Provided records
=====

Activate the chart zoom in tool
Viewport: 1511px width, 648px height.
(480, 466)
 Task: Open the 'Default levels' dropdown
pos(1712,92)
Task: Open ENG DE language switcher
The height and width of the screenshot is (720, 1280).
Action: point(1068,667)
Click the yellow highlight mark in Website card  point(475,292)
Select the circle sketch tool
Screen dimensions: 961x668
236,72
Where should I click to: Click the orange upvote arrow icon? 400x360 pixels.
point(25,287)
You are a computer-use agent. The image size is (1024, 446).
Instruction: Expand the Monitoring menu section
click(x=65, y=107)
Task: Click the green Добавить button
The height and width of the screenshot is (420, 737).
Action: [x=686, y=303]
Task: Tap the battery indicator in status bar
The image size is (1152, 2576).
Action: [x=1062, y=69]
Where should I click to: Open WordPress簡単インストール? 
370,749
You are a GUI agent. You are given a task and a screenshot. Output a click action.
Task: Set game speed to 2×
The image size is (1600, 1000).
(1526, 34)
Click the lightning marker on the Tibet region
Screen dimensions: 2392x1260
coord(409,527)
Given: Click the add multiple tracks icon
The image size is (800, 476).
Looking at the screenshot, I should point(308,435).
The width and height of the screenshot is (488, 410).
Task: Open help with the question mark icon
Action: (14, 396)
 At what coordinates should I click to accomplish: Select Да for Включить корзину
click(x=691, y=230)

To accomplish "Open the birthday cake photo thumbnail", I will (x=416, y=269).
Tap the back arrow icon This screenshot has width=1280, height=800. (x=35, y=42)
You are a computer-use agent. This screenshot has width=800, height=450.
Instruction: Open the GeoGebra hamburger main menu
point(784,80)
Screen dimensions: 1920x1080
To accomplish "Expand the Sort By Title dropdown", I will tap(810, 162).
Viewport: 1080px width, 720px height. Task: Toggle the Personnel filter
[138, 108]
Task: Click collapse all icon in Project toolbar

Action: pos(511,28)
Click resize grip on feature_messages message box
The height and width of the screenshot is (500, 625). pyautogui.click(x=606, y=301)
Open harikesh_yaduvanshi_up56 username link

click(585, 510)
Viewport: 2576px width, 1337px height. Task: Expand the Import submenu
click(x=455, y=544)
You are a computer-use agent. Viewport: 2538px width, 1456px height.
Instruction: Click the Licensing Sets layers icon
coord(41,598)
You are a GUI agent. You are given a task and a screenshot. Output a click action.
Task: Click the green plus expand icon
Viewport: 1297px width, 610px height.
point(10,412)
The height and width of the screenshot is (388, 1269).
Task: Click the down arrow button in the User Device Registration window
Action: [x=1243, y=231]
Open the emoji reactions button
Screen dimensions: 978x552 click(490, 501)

=====

Stated task
Copy out all of the lines above exactly, without changing a single character.

Exercise answer
Activate the chart zoom in tool
Viewport: 1511px width, 648px height.
(480, 466)
 Task: Open the 'Default levels' dropdown
pos(1712,92)
Task: Open ENG DE language switcher
The height and width of the screenshot is (720, 1280).
Action: point(1068,667)
Click the yellow highlight mark in Website card  point(475,292)
Select the circle sketch tool
Screen dimensions: 961x668
236,72
Where should I click to: Click the orange upvote arrow icon? 400x360 pixels.
point(25,287)
You are a computer-use agent. The image size is (1024, 446).
Instruction: Expand the Monitoring menu section
click(x=65, y=107)
Task: Click the green Добавить button
The height and width of the screenshot is (420, 737).
Action: [x=686, y=303]
Task: Tap the battery indicator in status bar
The image size is (1152, 2576).
Action: [x=1062, y=69]
Where should I click to: Open WordPress簡単インストール? 
370,749
You are a GUI agent. You are given a task and a screenshot. Output a click action.
Task: Set game speed to 2×
The image size is (1600, 1000).
(1526, 34)
Click the lightning marker on the Tibet region
Screen dimensions: 2392x1260
coord(409,527)
Given: Click the add multiple tracks icon
The image size is (800, 476).
Looking at the screenshot, I should point(308,435).
The width and height of the screenshot is (488, 410).
Task: Open help with the question mark icon
Action: (14, 396)
 At what coordinates should I click to accomplish: Select Да for Включить корзину
click(x=691, y=230)

To accomplish "Open the birthday cake photo thumbnail", I will (x=416, y=269).
Tap the back arrow icon This screenshot has width=1280, height=800. (x=35, y=42)
You are a computer-use agent. This screenshot has width=800, height=450.
Instruction: Open the GeoGebra hamburger main menu
point(784,80)
Screen dimensions: 1920x1080
To accomplish "Expand the Sort By Title dropdown", I will tap(810, 162).
Viewport: 1080px width, 720px height. Task: Toggle the Personnel filter
[138, 108]
Task: Click collapse all icon in Project toolbar

Action: pos(511,28)
Click resize grip on feature_messages message box
The height and width of the screenshot is (500, 625). pyautogui.click(x=606, y=301)
Open harikesh_yaduvanshi_up56 username link

click(585, 510)
Viewport: 2576px width, 1337px height. Task: Expand the Import submenu
click(x=455, y=544)
You are a computer-use agent. Viewport: 2538px width, 1456px height.
Instruction: Click the Licensing Sets layers icon
coord(41,598)
You are a GUI agent. You are given a task and a screenshot. Output a click action.
Task: Click the green plus expand icon
Viewport: 1297px width, 610px height.
point(10,412)
The height and width of the screenshot is (388, 1269).
Task: Click the down arrow button in the User Device Registration window
Action: [x=1243, y=231]
Open the emoji reactions button
Screen dimensions: 978x552 click(490, 501)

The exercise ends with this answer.